Sara Mayeux, blogging at Ta-Nehisi Coates’ place, does the science on immigration phobias and misinformation.
Often in the national conversation on immigration—which has lately devolved into more a of a fist-fight—you hear some version of an argument that today’s “illegal aliens” should all be deported, because “my great-grandparents” came here “legally,” assimilated into the “melting pot,” learned English, and “built this country,” while Mexicans are sneaking over the border, retreating into ethnic enclaves, imposing Spanish on the rest of us, and, apparently, not “building this country.” Vernacular pundits make such pronouncements every day on Internet comment threads throughout the land—often invoking Ellis Island, although for almost half of that facility’s history, the government used it not to welcome but to detain and deport Europeans, but nevermind.
It’s a must-read. Not kidding at all.
Discoblog brings the, errm, huh, well…
They were perfectly lovely, the beets Surendra Pradhan and Helvi Heinonen-Tanski grew: round and hefty, a rich burgundy, their flavor sweet and faintly earthy like the dirt from which they came. Unless someone told you, you’d never know the beets were grown with human urine.
Ta-Nehisi Coates’ conclusion concerning Tea Party reaction to the NAACP calling them out for their racist rhetoric:
When engaging your adversaries, that approach has its place. But it’s worth saying that there are other approaches and other places. Among them—respectfully administering the occasional reminder as to the precise nature of the motherfuckers you are dealing with. It strikes me that this is a most appropriate role for the nation’s oldest civil rights organization.

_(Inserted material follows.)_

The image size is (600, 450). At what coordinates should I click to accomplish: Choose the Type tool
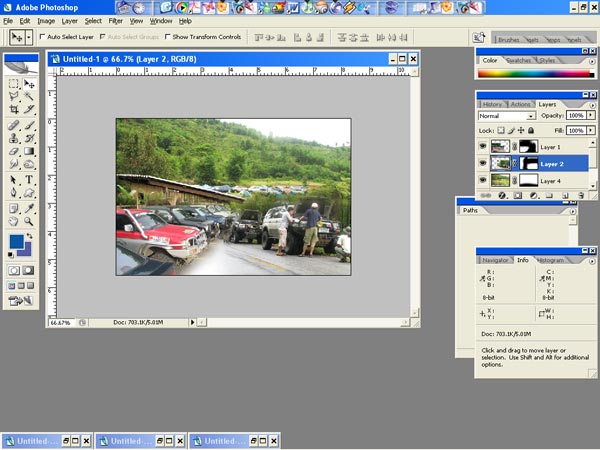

Among the things that make me happy that have nothing to do with fezes, bowties, and marine life, we can add solar aviation. (From the NY Times, via 80 Beats.)
Slender as a stick insect, a solar-powered experimental airplane with a huge wingspan completed its first test flight of more than 24 hours on Thursday, powered overnight by energy collected from the sun during a day aloft over Switzerland.
[…]
“[The pilot’s] only complaints involve little things like a slightly sore back as well as a 10-hour period during which it was minus 20 degrees Celsius in the cockpit.”
That made his drinking water system freeze, the post said and, worst of all, caused his iPod batteries to die.
Science Not Fiction sez that robot subjugation of humanity may be a bit further off:
But one of our greatest and most unsung advantages is our ability to efficiently convert the food we eat into all the energy we need to sustain our daily activities. Take walking, for example: contemporary robots like Honda’s Asimo can use up to 30 times more energy than we do to walk. Given that in former times we spent much of our waking life walking around in search of food, we would have needed to find a whole lot more food to eat were it not for this efficiency.
80 Beats brings the bad news:
Perhaps it’s a fitting tribute. The Japanese–designers of some of the world’s most ingenious robots–can now watch a traditional art form get a robotic makeover. As described in a paper published this week in Proceedings of the National Academy of Sciences, MIT and Harvard researchers have made self-folding origami that can mold itself into a boat or an airplane.
I for one welcome our self-folding paper robot overlords.
Tangoed some to “Oh Sombra!” on Monday. You can’t imagine how happy that made me.
Electrelane - “Oh Sombra! (Peel Session)”
Kagan’s Jewishness also took center stage later in the day. Graham, probing Kagan on threats to the United States, asked her if she was unnerved by the Christmas Day bomber.
“Where were you on Christmas Day?” Graham asked.
“Like all Jews,” Kagan responded, “I was probably at a Chinese restaurant.”
If only our peoples could get on as well on other days, and outside of restaurants.